Abstract
Field cancerization is a process in which a normal tissue is replaced with pre-cancerous but histologically normal tissue. This transformed field can give rise to malignancy and contribute to tumor relapse. In this paper, we create a mathematical model of field cancerization from the perspective of cancer behavioral ecology. In our model, field cancerization arises from a breakdown in signaling integrity and control, and investigate implications for acute wounding, chronic wounding, aging, and therapeutic interventions. We find that restoration of communication networks can lead to cancer regression in the context of acute injury. Conversely, long term loss of controls, such as through chronic wounding or aging, can promote oncogenesis.
These results are paralleled in therapeutic interventions: those that simply target cells in cancerous states may be less effective than those that reestablish signaling integrity. Viewing cancer as a corruption of communication systems rather than as a corruption of individual cells may lead to novel approaches for understanding and treating this disease.
1 Introduction
The notion of field cancerization was introduced by Slaughter in 1953 as an explanation for the multitude of oral squamous cell carcinomas, their local recurrences, and the molecular abnormalities observed in hibstologically benign tissue surrounding these cancers [46]. Since then, tumor fields have been discovered in many more organs [6, 12]: head and neck [24, 53], lung [21, 39, 40], vulva and cervix [11, 43], ovaries [9, 38], esophagus [22, 41], skin [15, 18, 30], breast [2, 17, 19], colon [23, 29, 56], stomach [31, 32, 33], gallbladder [51], prostate [14, 52, 57], pancreas [28], and bladder [50].
Also known as field effects or field defects, field cancerization describes carcinogen-induced genetic or epigenetic changes in the epithelium that can give rise to independent malignant lesions, often leading to multifocal tumors [44]. This process occurs in three main steps: First, a carcinogenic insult such as UVA exposure [25], smoke, or alcohol [36] induces genetic or epigenetic aberrations in a cell or population of cells. If these alterations confer a fitness advantage in the existing microenvironment, clonal expansion of the precancerous cells will occur, forming a field. Further alterations transform these cells into malignant, histologically abnormal ones, commonly recognized as cancer. In this environment, removal of cancer cells (e.g., by surgery) does not remove the underlying tumor field, so recurrence is likely.
The field cancerization theory shares many similarities with the multistage model of carcinogenesis [4, 20].
Namely, tumor initiation occurs when the initial cell or cells are transformed, tumor promotion occurs due to the selective expansion of precancerous cells, malignant conversion occurs upon subsequent mutations or epimutations, and tumor progression occurs as malignant cells acquire more aggressive characteristics, promoting regional invasion and eventual distant metastasis. Although the field cancerization theory posits that “cancer does not arise as an isolated cellular phenomenon, but rather as an anaplastic tendency involving many cells at once” [45], field cancerization still puts the focus of cancer at the cellular level.
Here, we adopt a different view.

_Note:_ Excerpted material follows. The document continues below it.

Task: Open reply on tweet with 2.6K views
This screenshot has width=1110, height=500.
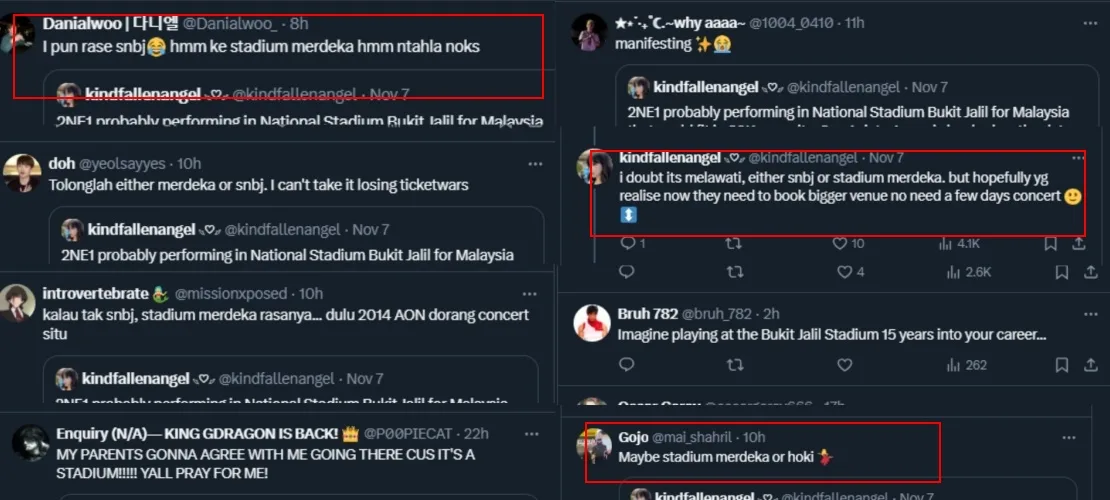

Building on our cancer behavioral ecology work [7], we conceptualize cancer not as an identity problem but as a relational one [47]. Namely, we view cancer as a corruption of communication systems and the potential subsequent selection of “cancerous cells” as a byproduct of this process. Under this framework, cancerous cells are constantly being generated by normal cells, but are quickly eliminated due to controls in the signaling system. When there is a breakdown in communication (e.g., due to a carcinogen, wounding, or aging), these controls are weakened. This selects for cancer cells that clonally expand and create a tumor field from which more aggressive malignancies can develop. In this paper, we create a mathematical model to capture this process and investigate how acute wounding, chronic wounding, aging, and therapy impact tumorigenesis.
2 Methodology
2.1 ODE Model of Normal, Precancerous, and Malignant Cells
To create a mathematical model of field cancerization, we construct a set of ordinary differential equations (ODEs) to capture the dynamics of three cell populations: normal cells (N), precancerous cells (P), and malignant cells (M). We then simulate the model using a modified Gillespie algorithm, including rare, unidirectional mutations towards malignancy [8]. The ODE model is as follows: We make the simplifying assumption that all cells grow in a logistic manner, with normal and precancerous cells competing within the epithelium and malignant cells competing only with each other and subject to a larger carrying capacity due to tumor geometry (K2 > K1). We let all cells have the same background death rate (dN) and include a death rate for precancerous and malignant cells (cM > cP) that captures their death due to controls in the signaling system (e.g., immune surveillance). We let where is the number of cells in the tissue at healthy equilibrium. This formulation assumes that immune surveillance, for example, is dampened when the tissue is injured because the need to proliferate and repair the damage outweighs the need to eliminate potential cancer cells. When the tissue returns to homeostasis, the immune system adopts a more discerning phenotype and again removes cancerous cells more effectively. Control-induced death thus varies with the effects of exogenous influences like wounding, aging, or therapy.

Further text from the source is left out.